Rimango veramente allibito difronte a tanto disinteresse, specialmente se pensiamo che, nell’Amministrazione del sindaco Paolini, vi è un Assessore all’ornato del paese. Ma di ornato del paese, mi pare, non è che se ne veda molto. Queste curve le avevo realizzate, e tutti hanno apprezzato fortemente quanto ho fatto, proprio perché è doveroso dare al nostro centro storico ed alla sua periferia, il miglior aspetto possibile. Anche per attirare turisti che, poi con la loro presenza portano ricchezza economica. Vederle così abbandonate mi si stringe il cuore, ma il sindaco così ha voluto e cosi vuole. Per cui, se tutto questo, da tutta la gente ritenuto un buon lavoro, va in malora la colpa è soltanto ed esclusivamente Sua. Il sindaco Paolini, per motivi incomprensibili e di gestione economico-politica unilaterale, mi ha voluto sanzionare con il ritiro delle deleghe, questi sono i risultati. Mi auguro che i cittadini comprendano e se ne ricordino alle prossime elezioni comunali.

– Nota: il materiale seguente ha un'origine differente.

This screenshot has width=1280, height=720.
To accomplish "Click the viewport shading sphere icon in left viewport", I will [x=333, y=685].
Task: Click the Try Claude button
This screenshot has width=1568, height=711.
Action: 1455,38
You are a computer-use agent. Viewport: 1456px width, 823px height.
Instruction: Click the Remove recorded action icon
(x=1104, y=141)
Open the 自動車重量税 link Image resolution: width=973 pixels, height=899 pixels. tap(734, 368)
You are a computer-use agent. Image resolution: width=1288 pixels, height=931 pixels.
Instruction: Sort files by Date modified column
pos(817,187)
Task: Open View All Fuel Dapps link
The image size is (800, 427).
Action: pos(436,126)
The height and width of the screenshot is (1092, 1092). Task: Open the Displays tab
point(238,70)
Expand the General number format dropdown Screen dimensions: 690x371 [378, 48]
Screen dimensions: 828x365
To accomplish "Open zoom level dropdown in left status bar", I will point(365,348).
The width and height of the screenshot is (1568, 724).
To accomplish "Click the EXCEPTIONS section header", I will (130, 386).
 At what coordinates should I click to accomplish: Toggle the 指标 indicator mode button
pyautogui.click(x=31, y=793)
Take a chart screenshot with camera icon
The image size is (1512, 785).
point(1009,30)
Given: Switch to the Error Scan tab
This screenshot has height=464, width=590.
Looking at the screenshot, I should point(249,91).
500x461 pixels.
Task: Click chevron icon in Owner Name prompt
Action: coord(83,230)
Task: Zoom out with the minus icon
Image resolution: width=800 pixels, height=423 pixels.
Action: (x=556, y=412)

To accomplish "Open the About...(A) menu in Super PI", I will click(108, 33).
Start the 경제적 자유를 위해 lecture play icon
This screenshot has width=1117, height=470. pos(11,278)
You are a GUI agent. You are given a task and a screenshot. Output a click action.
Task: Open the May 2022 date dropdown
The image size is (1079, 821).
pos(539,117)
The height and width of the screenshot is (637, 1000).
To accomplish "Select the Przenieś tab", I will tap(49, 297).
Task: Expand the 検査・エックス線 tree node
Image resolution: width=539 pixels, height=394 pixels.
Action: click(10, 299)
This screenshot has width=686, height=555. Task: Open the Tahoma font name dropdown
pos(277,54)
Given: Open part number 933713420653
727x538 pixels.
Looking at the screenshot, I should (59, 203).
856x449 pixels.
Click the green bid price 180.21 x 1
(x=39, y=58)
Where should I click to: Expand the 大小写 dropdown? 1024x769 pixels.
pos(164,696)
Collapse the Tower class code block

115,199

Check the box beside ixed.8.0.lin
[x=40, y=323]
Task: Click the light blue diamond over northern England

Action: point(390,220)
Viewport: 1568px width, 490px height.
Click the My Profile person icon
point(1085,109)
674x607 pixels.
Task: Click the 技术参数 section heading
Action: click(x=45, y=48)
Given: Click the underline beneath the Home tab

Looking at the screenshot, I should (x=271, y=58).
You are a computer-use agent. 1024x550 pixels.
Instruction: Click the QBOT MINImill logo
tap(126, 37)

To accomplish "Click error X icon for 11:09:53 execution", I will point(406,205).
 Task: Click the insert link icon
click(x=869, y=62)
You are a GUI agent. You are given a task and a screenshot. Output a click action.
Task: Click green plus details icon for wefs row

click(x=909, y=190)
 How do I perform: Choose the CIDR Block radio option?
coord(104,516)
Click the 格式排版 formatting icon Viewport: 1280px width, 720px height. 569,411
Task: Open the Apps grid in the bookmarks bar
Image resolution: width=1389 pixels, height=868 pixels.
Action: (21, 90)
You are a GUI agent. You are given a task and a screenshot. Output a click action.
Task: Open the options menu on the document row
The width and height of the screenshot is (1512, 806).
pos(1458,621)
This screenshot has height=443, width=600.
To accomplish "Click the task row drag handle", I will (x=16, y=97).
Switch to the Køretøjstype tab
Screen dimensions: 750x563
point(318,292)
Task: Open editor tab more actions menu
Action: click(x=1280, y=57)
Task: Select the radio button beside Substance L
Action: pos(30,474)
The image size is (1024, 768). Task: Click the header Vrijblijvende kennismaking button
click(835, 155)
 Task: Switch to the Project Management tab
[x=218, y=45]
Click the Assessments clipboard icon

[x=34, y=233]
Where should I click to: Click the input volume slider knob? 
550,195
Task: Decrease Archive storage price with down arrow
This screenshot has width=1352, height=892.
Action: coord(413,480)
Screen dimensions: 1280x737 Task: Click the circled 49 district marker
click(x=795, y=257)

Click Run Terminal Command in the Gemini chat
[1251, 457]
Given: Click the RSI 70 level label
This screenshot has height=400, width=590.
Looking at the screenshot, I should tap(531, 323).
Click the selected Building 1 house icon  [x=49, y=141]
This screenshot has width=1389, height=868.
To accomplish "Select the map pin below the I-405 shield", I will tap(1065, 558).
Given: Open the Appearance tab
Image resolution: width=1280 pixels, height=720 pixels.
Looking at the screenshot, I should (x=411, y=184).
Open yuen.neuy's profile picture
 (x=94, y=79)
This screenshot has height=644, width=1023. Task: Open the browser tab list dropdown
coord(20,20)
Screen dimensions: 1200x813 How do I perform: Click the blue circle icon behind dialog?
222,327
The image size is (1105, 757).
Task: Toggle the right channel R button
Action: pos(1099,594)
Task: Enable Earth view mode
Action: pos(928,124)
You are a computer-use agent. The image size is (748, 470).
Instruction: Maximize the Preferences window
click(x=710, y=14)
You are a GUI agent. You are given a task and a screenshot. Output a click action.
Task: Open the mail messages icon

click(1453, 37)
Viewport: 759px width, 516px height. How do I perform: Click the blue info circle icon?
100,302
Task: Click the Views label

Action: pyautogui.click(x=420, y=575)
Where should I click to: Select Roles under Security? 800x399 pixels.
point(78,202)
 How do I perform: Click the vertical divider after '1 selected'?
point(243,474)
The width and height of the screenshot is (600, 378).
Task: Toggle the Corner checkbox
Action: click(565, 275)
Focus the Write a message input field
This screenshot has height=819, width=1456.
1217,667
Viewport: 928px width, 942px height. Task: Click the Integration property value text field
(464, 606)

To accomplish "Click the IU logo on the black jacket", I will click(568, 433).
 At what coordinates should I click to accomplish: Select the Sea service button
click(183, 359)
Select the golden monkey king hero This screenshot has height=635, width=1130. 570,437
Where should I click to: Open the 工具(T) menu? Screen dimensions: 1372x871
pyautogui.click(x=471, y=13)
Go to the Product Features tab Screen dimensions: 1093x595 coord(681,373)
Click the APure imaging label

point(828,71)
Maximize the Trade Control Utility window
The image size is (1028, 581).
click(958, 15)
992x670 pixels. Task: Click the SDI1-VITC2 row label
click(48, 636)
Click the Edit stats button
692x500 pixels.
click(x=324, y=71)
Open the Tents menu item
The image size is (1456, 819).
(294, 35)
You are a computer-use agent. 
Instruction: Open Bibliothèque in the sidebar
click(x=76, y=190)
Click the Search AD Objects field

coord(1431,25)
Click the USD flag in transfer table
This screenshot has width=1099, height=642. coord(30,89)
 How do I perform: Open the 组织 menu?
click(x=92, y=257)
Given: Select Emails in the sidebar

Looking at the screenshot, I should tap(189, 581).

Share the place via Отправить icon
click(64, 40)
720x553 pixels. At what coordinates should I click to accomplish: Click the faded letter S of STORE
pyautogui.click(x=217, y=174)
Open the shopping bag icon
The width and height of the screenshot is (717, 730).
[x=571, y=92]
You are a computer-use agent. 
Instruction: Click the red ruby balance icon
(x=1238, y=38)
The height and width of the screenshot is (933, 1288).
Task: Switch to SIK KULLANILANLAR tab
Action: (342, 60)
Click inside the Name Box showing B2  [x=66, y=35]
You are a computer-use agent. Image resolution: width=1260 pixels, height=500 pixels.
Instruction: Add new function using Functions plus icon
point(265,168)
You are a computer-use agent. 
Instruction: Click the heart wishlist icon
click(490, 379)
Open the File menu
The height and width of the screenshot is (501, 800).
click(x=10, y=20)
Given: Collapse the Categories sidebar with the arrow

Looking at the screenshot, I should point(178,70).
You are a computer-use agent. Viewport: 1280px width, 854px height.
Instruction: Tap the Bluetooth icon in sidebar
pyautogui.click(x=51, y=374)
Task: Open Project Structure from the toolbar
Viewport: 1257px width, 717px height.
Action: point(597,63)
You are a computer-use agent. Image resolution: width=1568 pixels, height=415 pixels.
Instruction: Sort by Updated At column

Mi sbaglio o vi è stata una donazione proprio al fine dell’ornato??!!
Si è vero. Una signora ci ha donato un bel pezzo di terreno proprio per farci ornato e un belvedere come esiste sulla Umbrocasentinese nei pressi di Orvieto. Ma, al sindaco, unica autorità politico-amministrativa della città, queste entità morali, stando ai fatti, sembra che non gli interessino più di tanto e mi fermo qui. Mi sembra perderci di dignità seguitando a parlare.